Pull out every line in the rows below that contains the word "should".

INFORMATION SHOWN:

_ _ _ _

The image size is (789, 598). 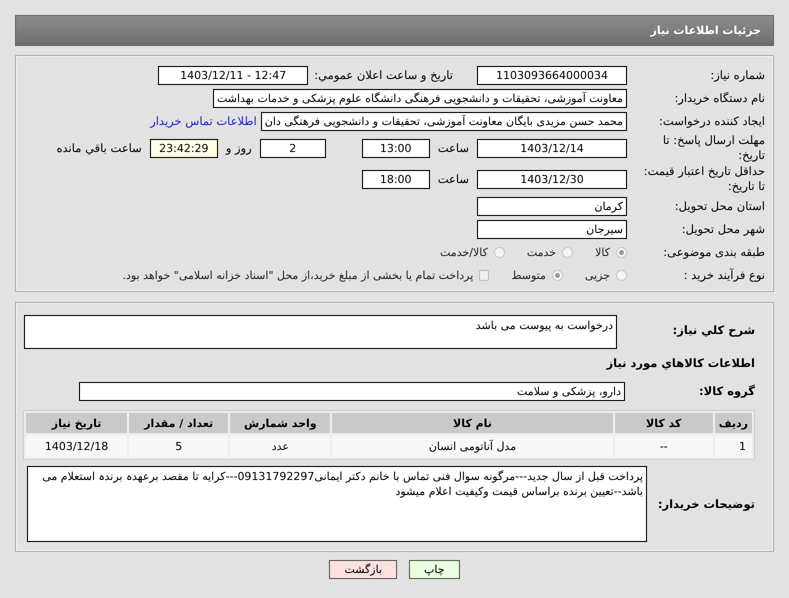 What do you see at coordinates (320, 332) in the screenshot?
I see `text-area: درخواست به پیوست می باشد` at bounding box center [320, 332].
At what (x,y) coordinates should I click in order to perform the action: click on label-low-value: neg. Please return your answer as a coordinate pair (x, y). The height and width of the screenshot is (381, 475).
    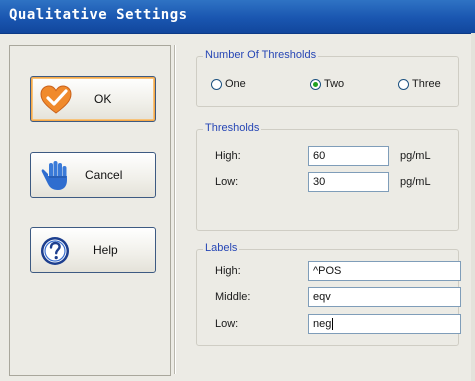
    Looking at the image, I should click on (322, 324).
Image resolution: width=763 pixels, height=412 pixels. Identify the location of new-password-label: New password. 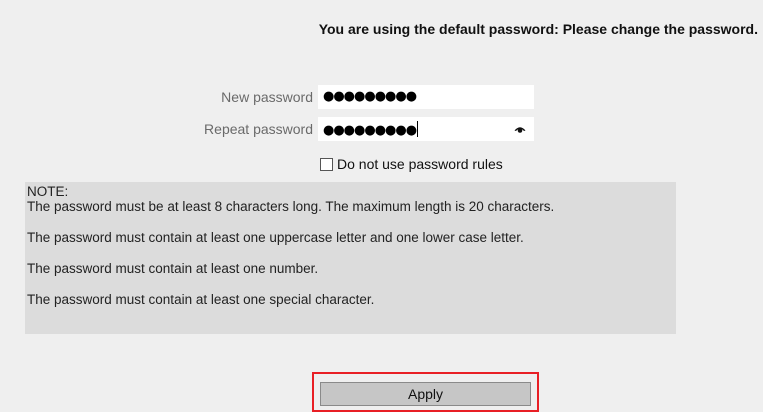
(267, 97).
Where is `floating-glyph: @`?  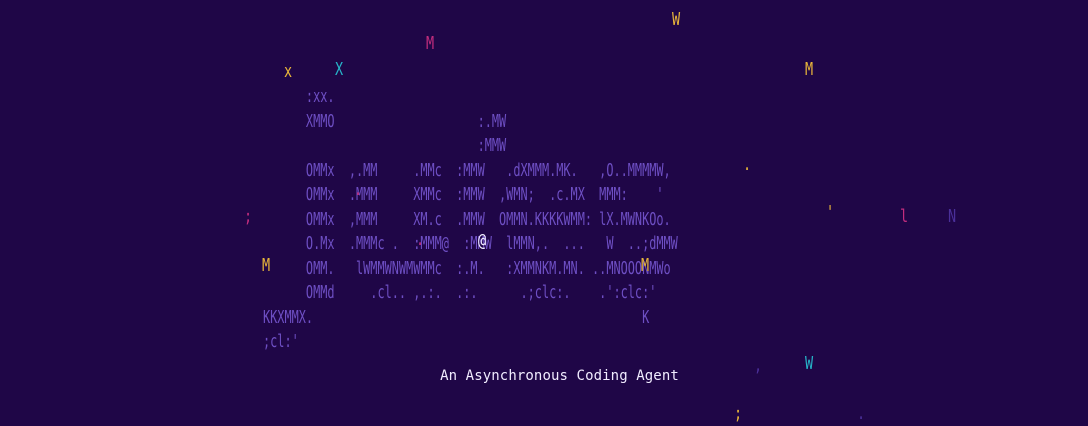 floating-glyph: @ is located at coordinates (482, 240).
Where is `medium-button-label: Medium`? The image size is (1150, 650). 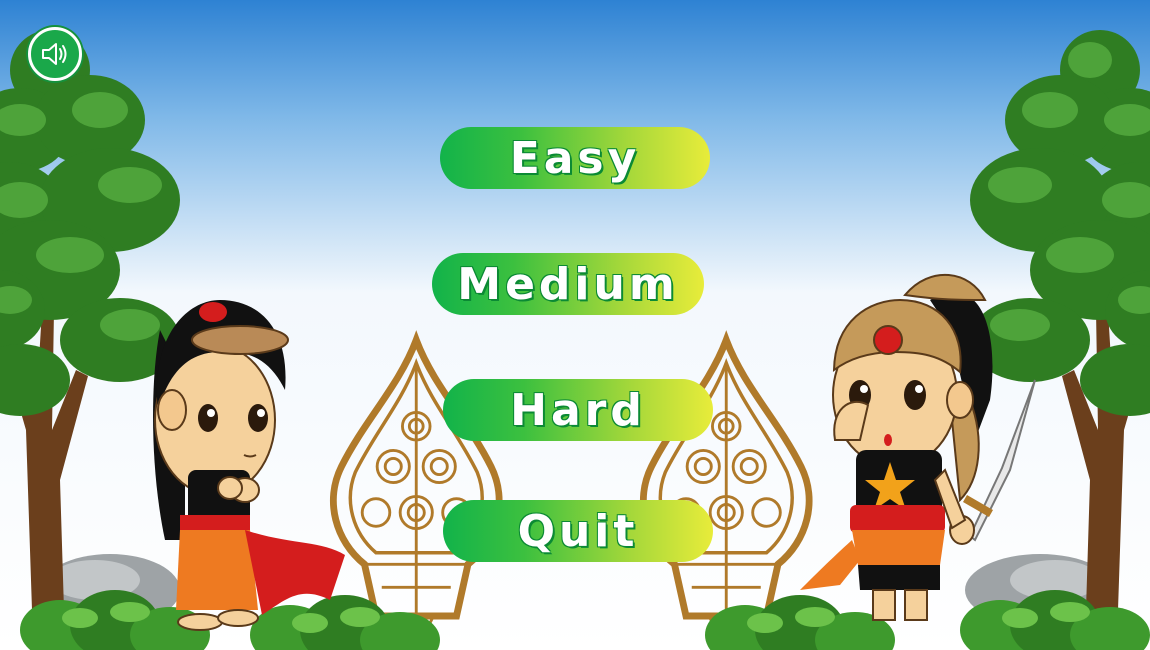
medium-button-label: Medium is located at coordinates (568, 284).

_ _ _ _

WRITTEN ANSWER:
At what (x,y) coordinates should I click in order to perform the action: click on label-low-value: neg. Please return your answer as a coordinate pair (x, y). The height and width of the screenshot is (381, 475).
    Looking at the image, I should click on (322, 324).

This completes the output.